* [Exercise prompt]: Note each line in the data below that holds "Given", and copy it.

* [Exercise data]:
_ _ _ _ _ _ _
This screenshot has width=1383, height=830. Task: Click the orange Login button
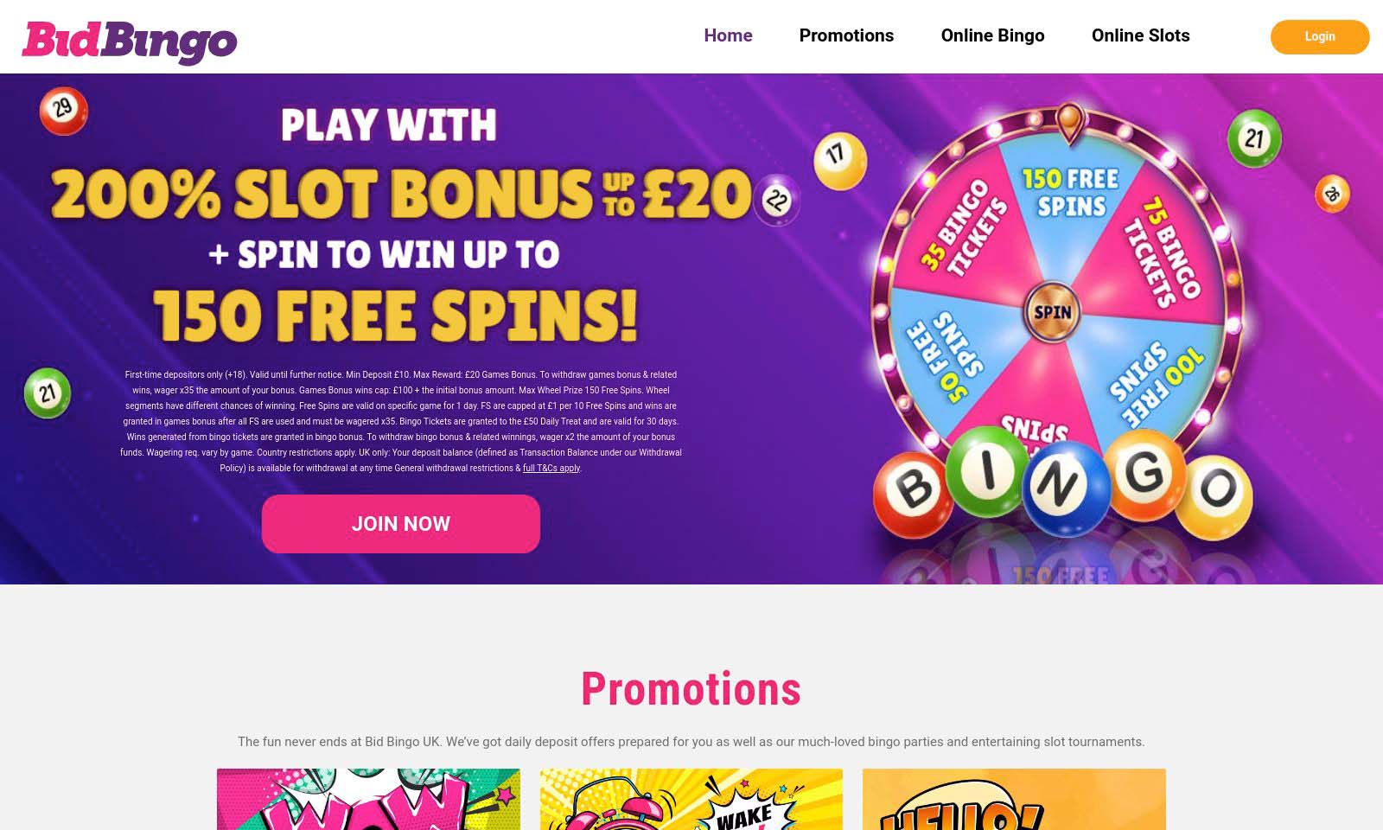tap(1319, 36)
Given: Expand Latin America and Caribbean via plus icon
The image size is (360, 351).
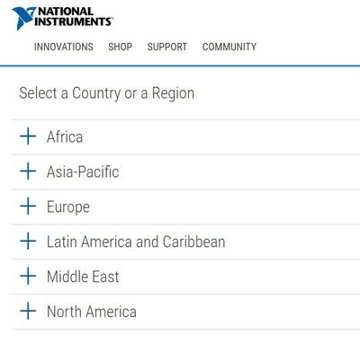Looking at the screenshot, I should click(28, 241).
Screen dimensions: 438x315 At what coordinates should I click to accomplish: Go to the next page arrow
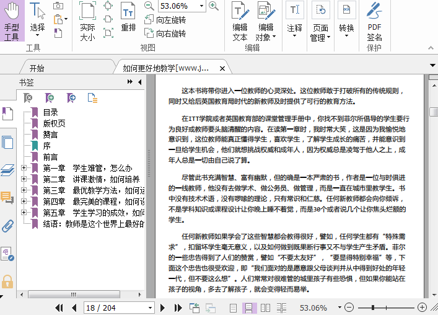tap(163, 308)
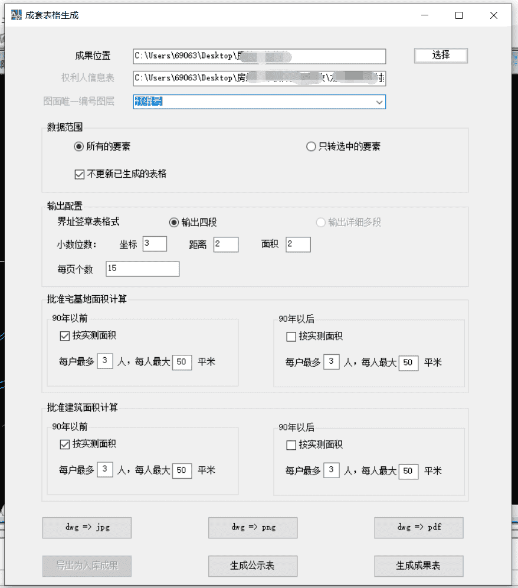Click the 每页个数 input field
This screenshot has height=588, width=518.
[x=142, y=269]
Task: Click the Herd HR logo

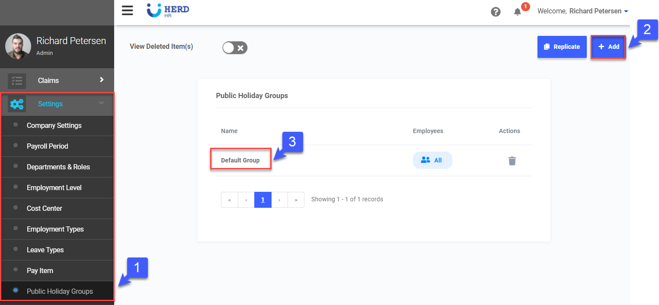Action: tap(168, 11)
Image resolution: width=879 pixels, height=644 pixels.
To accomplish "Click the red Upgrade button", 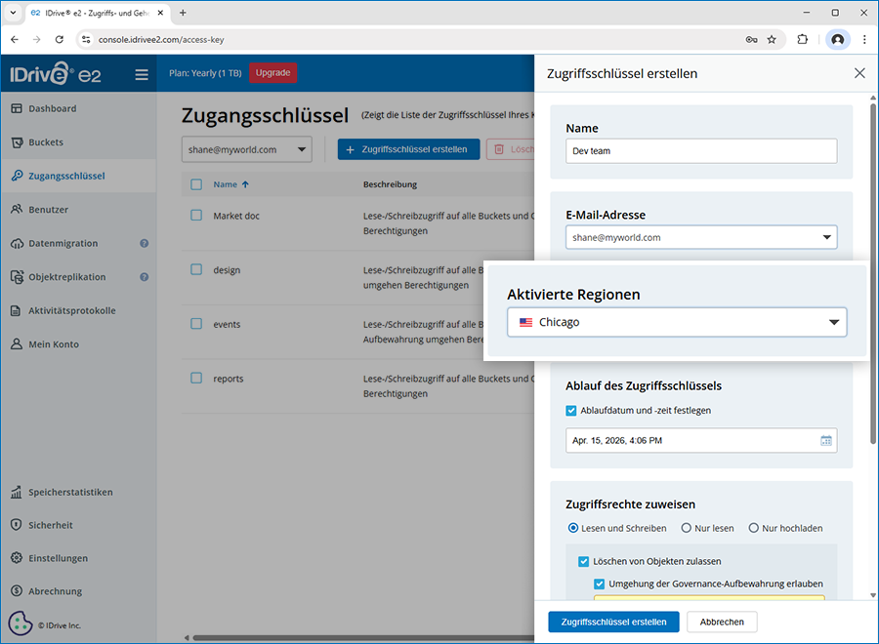I will pos(272,73).
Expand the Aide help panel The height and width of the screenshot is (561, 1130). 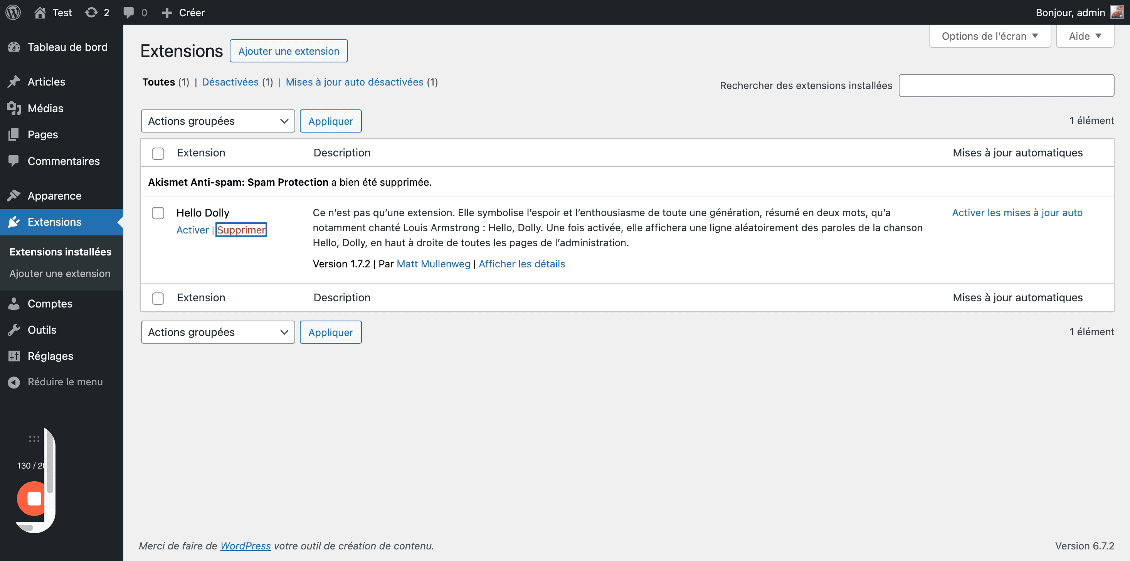(x=1085, y=36)
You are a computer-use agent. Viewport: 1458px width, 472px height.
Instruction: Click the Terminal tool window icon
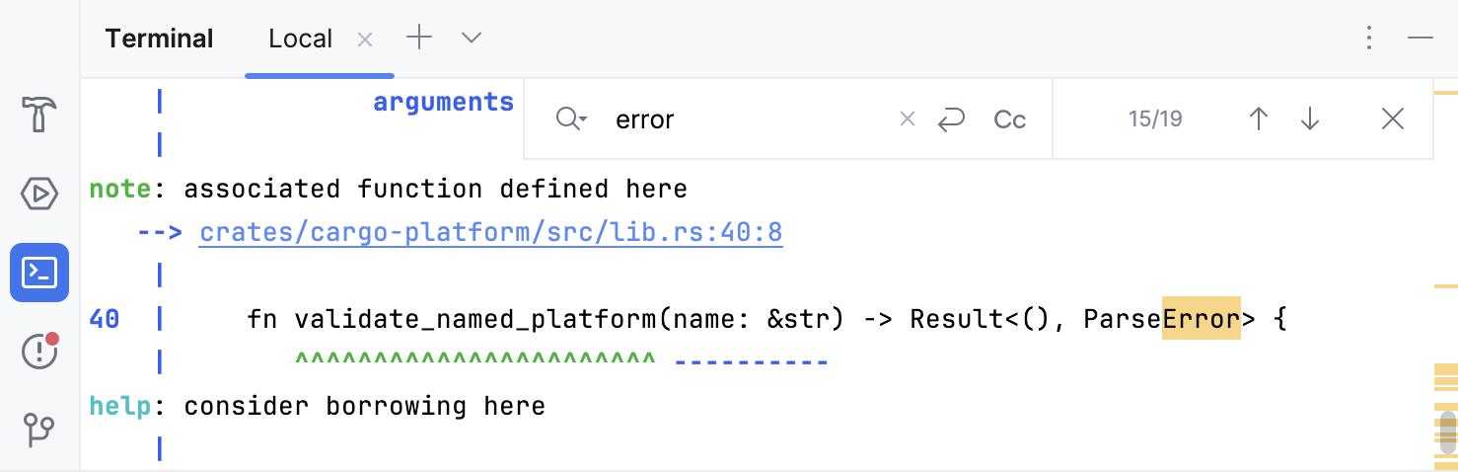click(x=39, y=272)
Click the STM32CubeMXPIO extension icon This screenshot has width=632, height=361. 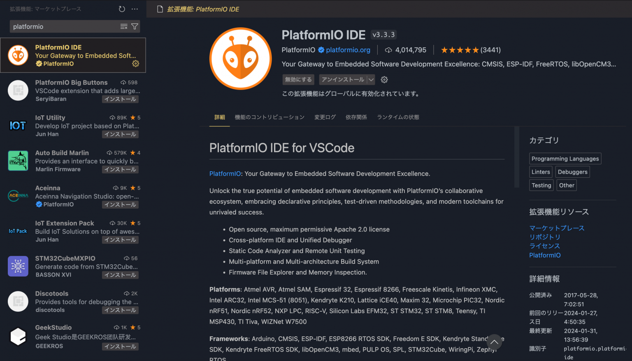(18, 266)
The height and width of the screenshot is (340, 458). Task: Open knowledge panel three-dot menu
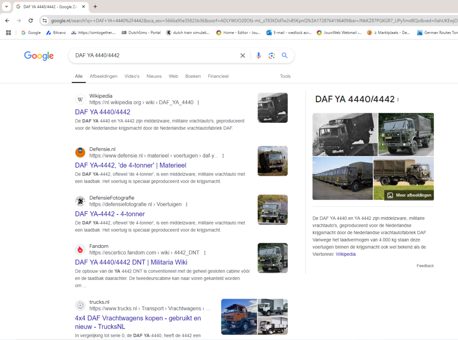[x=398, y=100]
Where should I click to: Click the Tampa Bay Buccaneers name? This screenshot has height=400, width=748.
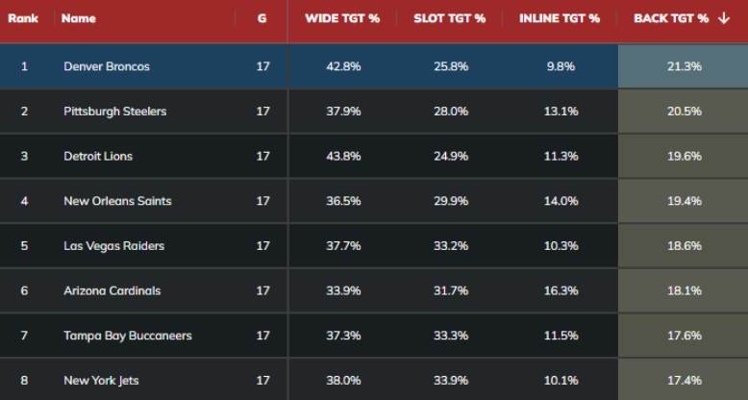coord(128,336)
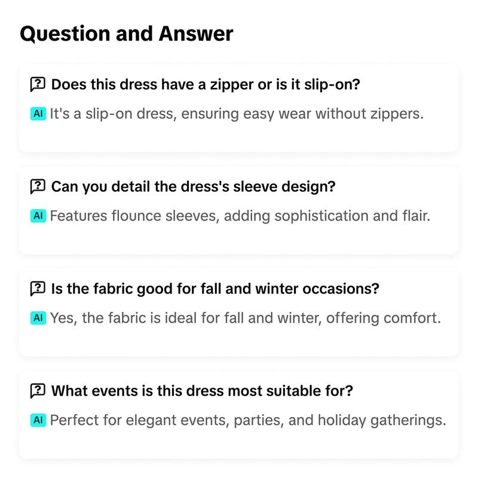Select the answer 'It's a slip-on dress' text
This screenshot has width=478, height=478.
point(237,114)
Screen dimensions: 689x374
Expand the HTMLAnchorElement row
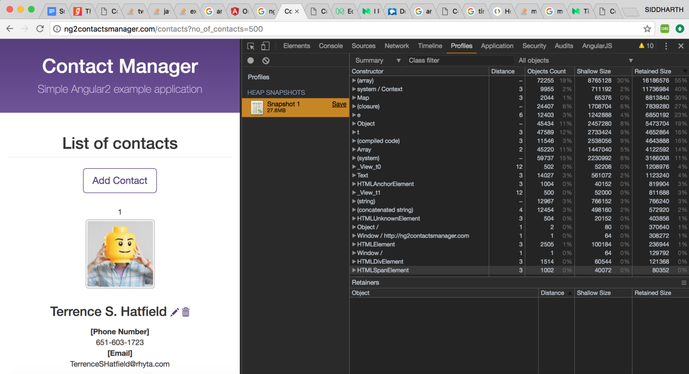coord(354,184)
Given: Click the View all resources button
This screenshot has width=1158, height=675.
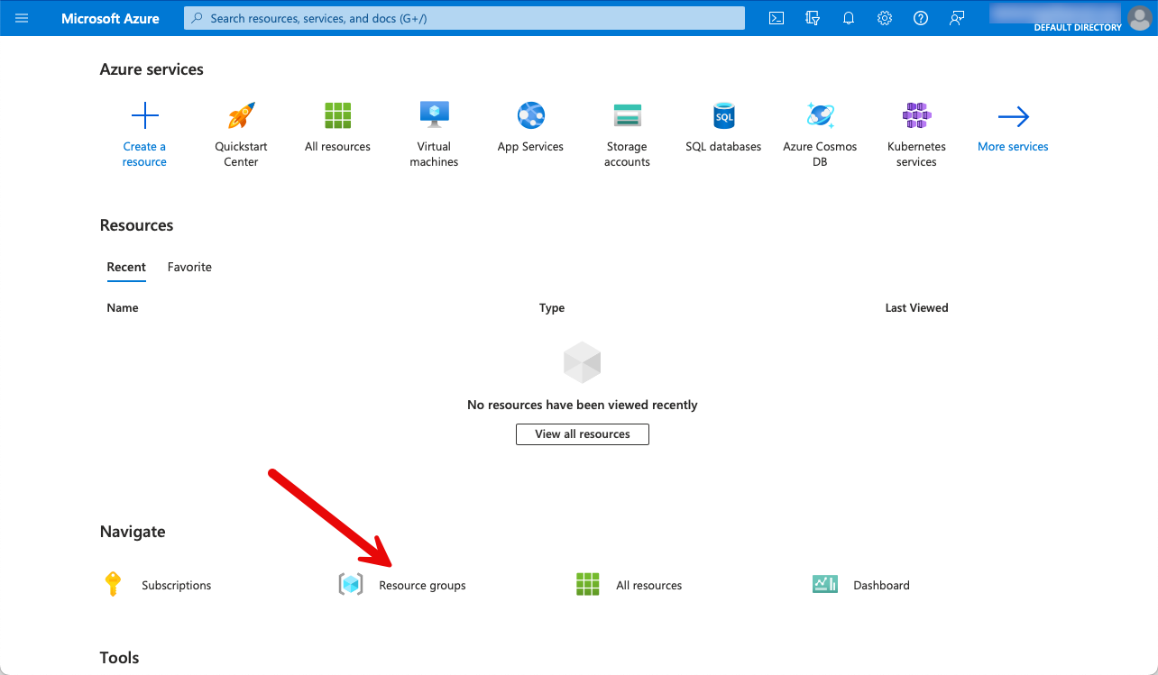Looking at the screenshot, I should [x=582, y=433].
_ _ _ _ _ _ _
* [Answer for this exercise]:
Given: Expand Latin America and Caribbean via plus icon
Given: Click the View all resources button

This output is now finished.